-------- PROVIDED ENTRIES --------
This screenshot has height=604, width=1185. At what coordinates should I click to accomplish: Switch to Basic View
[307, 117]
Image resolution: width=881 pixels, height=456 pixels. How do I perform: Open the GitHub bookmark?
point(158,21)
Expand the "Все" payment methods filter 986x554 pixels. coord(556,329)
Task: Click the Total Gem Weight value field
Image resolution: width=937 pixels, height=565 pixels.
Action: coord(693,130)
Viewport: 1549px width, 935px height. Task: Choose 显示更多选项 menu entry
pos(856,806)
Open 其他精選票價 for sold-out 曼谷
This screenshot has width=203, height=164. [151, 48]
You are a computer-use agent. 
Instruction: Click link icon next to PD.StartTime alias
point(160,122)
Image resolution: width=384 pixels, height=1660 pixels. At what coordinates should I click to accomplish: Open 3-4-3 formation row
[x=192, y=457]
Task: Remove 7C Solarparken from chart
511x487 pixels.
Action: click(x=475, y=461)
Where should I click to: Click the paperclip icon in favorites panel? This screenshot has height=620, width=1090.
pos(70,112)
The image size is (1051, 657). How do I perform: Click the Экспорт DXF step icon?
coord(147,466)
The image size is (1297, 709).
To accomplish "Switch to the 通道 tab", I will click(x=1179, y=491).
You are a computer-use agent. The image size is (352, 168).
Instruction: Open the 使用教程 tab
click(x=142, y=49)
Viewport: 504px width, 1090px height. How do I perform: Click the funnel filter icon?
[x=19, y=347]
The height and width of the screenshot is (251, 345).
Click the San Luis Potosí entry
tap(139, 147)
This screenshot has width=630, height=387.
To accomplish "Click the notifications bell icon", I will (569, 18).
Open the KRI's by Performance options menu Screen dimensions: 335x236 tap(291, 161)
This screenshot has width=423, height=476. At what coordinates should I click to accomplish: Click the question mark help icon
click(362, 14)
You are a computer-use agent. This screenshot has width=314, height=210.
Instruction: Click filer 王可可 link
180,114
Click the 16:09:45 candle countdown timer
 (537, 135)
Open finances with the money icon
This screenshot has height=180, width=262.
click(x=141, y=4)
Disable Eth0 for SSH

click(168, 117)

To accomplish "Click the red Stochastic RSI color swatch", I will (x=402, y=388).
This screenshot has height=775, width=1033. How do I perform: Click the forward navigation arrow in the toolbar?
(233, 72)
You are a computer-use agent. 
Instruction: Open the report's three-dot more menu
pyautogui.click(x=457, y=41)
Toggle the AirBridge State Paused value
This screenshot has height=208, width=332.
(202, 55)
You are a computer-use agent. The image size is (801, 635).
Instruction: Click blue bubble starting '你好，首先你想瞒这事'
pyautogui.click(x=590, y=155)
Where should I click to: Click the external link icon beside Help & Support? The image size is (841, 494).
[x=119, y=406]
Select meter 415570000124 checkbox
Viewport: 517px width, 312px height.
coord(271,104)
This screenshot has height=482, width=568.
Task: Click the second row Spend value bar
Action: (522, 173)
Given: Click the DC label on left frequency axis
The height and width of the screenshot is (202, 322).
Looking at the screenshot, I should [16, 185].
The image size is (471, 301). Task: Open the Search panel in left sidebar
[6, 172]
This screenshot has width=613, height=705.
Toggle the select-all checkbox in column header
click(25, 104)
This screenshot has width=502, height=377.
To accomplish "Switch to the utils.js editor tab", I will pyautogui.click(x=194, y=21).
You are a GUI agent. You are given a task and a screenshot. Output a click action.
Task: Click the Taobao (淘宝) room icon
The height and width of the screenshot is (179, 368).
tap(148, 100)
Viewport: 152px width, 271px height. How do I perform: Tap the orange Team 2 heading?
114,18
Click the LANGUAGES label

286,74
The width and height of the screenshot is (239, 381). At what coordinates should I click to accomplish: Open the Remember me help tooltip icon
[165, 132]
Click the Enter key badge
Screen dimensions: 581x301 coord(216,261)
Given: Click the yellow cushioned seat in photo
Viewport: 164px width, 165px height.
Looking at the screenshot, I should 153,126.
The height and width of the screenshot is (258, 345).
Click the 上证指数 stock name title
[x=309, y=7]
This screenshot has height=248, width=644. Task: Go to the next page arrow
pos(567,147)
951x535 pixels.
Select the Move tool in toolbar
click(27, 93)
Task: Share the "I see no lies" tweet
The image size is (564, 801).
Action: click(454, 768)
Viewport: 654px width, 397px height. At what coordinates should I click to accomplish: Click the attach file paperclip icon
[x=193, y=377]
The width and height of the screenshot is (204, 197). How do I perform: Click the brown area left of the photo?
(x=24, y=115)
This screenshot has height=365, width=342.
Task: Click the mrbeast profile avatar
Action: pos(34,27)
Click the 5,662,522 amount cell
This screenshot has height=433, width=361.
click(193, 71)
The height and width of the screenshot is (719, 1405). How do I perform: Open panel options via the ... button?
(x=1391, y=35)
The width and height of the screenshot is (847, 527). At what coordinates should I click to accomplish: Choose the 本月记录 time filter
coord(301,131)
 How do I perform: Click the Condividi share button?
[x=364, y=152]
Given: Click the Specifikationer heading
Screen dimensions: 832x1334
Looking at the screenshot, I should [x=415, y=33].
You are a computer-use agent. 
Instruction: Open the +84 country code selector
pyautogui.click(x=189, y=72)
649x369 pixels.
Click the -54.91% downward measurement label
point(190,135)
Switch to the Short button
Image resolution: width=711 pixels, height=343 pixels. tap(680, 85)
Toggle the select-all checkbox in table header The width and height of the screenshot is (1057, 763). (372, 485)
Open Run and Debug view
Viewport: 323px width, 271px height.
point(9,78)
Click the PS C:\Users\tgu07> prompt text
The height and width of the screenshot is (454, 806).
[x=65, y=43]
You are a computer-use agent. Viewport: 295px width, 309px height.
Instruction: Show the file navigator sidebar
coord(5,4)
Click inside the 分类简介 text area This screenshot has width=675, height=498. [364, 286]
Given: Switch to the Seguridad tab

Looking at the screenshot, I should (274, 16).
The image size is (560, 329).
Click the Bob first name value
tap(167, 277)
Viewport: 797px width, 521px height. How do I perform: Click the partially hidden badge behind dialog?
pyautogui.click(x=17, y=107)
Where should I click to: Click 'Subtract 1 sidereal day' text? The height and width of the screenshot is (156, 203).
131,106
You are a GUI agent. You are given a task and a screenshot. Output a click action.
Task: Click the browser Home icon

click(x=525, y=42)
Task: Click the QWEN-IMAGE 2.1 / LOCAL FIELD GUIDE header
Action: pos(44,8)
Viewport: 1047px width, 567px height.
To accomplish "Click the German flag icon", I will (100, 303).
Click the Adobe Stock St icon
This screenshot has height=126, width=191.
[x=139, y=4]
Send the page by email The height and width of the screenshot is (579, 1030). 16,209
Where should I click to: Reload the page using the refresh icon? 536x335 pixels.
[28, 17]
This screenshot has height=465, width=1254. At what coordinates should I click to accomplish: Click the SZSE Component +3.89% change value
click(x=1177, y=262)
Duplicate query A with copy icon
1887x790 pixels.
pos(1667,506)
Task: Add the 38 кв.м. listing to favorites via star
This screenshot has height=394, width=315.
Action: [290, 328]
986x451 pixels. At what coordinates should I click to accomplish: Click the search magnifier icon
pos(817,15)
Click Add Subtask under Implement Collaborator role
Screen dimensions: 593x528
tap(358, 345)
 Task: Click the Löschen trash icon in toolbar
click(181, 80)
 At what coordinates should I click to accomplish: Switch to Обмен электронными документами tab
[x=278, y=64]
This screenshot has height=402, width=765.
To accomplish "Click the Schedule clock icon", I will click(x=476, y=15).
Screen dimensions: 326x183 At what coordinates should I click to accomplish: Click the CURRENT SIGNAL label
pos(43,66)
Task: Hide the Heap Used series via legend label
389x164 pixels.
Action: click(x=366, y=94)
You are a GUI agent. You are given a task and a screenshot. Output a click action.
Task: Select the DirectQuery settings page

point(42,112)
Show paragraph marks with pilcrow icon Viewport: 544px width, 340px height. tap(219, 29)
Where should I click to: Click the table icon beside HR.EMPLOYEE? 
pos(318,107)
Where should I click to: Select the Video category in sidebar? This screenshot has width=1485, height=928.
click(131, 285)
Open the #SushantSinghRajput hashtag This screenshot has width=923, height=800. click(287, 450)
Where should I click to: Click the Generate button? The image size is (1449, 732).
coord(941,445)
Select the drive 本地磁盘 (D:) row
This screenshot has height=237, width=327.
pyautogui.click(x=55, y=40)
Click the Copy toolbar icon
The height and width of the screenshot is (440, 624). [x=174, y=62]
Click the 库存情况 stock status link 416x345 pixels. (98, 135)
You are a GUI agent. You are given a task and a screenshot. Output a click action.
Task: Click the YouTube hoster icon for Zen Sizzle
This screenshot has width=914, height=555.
--------
→ WORK TO BE COMPLETED
Search the data above for the word "will", then gather each line in which it appears.

→ FINAL ANSWER
To accomplish "Switch to the 通道 tab", I will click(x=1179, y=491).
To accomplish "Click the notifications bell icon", I will (569, 18).
To accomplish "Click the red Stochastic RSI color swatch", I will (x=402, y=388).
To accomplish "Switch to the utils.js editor tab", I will pyautogui.click(x=194, y=21).
To accomplish "Click the German flag icon", I will (100, 303).
To accomplish "Click the Schedule clock icon", I will click(x=476, y=15).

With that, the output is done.